In 1990 Bowie began a greatest hits tour. The Sound+Vision tour was one in which he would retire his back catalog. The tour would visit 27 countries with over 100 performances. Bowie had used Belew on his 1978 tour as guitarist. He must have been very impressed because for the Sound+Vision tour he hired Belew to be the music director. The two even got together to record some music before the tour began.

"At the time David asked me to be music director for the 1990 Sound and Vision tour, which was expected to be a year-long tour, I had just started recording my fifth solo album to be called Young Lions. It made sense for David to be involved in the album so he generously sent me a demo of one of his unreleased songs called "Pretty Pink Rose". I recorded my version of the song, playing all the instruments, but leaving room for vocals. It was decided we should sing it as a duet. During tour rehearsals in New York City we finally had an evening to record the vocals, an extraordinary moment for me. Later I mixed the song and put it on my record along with a second song we wrote together called "Gunman".



When asked if there was a creative spark ignited in working with Bowie...
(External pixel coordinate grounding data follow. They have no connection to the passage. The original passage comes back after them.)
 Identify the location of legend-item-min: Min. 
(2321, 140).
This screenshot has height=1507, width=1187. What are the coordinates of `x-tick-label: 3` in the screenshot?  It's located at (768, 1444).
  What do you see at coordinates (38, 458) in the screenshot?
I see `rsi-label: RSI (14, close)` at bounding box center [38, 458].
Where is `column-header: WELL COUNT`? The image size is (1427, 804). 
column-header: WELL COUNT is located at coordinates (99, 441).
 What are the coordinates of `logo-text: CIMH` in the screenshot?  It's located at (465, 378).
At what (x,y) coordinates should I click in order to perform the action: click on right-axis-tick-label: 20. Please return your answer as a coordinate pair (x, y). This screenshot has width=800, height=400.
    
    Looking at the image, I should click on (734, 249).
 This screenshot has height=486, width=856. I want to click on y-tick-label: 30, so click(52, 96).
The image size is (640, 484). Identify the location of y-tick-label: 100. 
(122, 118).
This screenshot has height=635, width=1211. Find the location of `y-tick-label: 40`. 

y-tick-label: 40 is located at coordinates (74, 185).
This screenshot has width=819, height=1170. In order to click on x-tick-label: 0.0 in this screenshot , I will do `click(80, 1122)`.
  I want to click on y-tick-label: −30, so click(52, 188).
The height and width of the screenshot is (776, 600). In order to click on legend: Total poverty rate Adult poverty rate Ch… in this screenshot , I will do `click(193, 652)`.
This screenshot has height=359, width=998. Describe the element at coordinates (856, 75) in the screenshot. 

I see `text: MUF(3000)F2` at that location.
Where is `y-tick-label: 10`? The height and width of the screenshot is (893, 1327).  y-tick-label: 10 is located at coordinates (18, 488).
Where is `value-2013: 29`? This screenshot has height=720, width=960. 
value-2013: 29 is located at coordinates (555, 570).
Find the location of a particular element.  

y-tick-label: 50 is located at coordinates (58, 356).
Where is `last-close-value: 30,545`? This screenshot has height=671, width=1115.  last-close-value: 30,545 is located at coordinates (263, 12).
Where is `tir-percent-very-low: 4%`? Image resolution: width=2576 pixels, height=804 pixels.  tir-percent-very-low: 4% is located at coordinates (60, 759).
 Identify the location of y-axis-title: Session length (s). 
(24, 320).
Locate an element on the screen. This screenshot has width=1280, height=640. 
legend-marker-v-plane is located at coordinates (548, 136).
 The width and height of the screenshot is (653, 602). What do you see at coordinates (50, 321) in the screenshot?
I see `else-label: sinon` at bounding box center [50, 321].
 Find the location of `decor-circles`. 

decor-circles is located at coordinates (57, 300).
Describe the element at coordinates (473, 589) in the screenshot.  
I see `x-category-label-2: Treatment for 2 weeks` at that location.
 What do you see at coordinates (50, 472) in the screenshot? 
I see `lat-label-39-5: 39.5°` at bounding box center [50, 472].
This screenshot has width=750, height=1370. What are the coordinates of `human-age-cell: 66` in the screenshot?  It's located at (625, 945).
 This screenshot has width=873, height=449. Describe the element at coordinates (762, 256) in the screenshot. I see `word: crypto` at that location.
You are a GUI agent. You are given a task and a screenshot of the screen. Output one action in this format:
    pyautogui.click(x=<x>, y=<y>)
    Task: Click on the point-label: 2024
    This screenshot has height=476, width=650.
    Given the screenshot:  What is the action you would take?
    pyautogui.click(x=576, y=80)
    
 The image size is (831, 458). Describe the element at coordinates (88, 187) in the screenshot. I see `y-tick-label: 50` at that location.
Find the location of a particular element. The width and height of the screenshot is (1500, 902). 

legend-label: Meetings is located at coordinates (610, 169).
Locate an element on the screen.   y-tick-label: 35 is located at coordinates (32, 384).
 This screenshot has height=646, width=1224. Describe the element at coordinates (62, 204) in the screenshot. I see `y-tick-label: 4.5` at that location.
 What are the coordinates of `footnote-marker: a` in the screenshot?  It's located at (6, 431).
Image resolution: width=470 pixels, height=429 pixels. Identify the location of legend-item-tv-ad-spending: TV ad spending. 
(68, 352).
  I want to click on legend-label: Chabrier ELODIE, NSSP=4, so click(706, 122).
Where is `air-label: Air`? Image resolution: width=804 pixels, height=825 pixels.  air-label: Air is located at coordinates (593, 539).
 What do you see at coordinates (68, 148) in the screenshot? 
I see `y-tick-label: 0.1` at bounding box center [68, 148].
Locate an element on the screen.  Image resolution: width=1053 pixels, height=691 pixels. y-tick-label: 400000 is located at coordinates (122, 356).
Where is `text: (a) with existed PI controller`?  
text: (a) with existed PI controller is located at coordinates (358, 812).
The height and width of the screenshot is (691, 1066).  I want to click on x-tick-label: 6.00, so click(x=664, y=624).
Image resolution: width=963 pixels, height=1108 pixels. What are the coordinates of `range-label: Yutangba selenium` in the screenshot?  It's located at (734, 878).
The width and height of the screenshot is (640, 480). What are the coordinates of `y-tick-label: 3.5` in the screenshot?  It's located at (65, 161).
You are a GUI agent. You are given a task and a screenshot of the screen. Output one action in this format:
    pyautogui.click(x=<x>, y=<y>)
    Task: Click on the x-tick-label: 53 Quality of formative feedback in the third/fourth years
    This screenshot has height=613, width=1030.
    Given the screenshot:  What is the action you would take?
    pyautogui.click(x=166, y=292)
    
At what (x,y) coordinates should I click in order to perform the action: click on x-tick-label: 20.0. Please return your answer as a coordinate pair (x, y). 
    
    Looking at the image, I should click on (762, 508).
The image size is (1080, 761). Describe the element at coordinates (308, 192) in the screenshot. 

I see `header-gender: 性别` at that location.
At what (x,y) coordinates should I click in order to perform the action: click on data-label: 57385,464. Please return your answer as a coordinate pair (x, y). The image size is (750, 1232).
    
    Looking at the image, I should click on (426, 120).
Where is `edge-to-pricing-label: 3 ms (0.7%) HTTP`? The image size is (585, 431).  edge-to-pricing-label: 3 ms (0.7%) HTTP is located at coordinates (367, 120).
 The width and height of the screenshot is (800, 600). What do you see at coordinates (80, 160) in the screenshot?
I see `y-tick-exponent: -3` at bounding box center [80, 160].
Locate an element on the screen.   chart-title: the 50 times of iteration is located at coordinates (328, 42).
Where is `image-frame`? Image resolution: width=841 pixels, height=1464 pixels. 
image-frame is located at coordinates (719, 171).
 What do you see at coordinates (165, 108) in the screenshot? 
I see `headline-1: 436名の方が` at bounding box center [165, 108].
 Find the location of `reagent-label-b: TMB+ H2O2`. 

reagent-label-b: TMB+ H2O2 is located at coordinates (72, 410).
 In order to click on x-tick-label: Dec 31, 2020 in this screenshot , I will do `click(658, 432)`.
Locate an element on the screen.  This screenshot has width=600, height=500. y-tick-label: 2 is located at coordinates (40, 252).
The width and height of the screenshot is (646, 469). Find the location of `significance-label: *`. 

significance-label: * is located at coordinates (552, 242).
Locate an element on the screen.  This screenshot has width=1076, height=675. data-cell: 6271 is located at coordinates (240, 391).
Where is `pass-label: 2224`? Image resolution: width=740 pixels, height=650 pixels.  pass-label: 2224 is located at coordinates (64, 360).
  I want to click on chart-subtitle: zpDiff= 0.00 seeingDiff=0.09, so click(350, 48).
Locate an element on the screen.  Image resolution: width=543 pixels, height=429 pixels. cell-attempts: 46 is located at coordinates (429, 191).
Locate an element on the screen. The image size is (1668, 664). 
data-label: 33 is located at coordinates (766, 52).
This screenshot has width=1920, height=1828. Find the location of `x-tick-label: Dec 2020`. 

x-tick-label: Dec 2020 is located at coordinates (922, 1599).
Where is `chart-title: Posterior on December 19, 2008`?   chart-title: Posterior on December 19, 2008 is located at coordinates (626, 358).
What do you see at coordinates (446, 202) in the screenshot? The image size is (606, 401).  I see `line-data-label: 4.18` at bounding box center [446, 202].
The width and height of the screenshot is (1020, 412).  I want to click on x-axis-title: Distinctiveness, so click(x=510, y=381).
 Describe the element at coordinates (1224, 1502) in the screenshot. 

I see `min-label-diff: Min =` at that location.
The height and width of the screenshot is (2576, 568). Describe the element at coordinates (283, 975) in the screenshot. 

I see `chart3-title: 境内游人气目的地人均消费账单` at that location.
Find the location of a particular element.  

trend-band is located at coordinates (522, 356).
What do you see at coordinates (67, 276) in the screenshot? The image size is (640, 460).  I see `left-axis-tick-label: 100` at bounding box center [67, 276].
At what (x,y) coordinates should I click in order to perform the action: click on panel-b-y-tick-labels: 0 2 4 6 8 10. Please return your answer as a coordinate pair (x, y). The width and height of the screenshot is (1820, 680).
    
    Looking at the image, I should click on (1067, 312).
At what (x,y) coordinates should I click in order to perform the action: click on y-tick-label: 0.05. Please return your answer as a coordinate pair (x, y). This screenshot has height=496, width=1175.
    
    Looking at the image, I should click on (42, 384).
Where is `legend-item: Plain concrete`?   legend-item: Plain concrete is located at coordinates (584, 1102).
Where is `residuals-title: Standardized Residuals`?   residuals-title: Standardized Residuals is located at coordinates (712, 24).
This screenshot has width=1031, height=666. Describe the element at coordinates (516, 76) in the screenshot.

"You bet! It was always exciting to be around David and inspiring as well. He gave me plenty of rope to hang myself with, asked for my input more often than not and was enthusiastic about most of my ideas."

Many had come and gone in the world of Bowie. Belew was fortunate enough to have worked with him on 2 tours, an album and 2 songs. I also asked him if he had any fond memories of working with the Starman and if they had stayed in contact after that last tour together.

"Every memory is fond. It all runs together in my mind like a film I've seen. To pick one instance: I visited David at his home in Switzerland for a week during which time he taught me about his influences and he and I even tried to write songs together. We stayed in contact via email, but hadn't seen each other for a few years. We had no plans to work together again but I always assumed it would happen."

I have been asked many times what my favorite Bowie songs are. It is such a hard question to answer with such a massive library of songs that span a career of over 50 years. Belew answered with his.

"I have to name 3: "Ashes To Ashes "summarizes what made David so unique. "Space Oddity" was the first song of our concert each night for 108 shows and each night it gave me chills. Last but not least "Pretty Pink Rose" for obvious reasons."

Adrian Belew is a talent beyond measure and one of the nicest men I have ever encountered in the music industry. A Northern Kentucky boy that has left a mark in the world of music and is still exciting fans around the globe with new music and tours. I want to thank him for all the wonderful music he has created. I have seen him live with King Crimson, The Bears and solo. Each time was a mind blowing experience.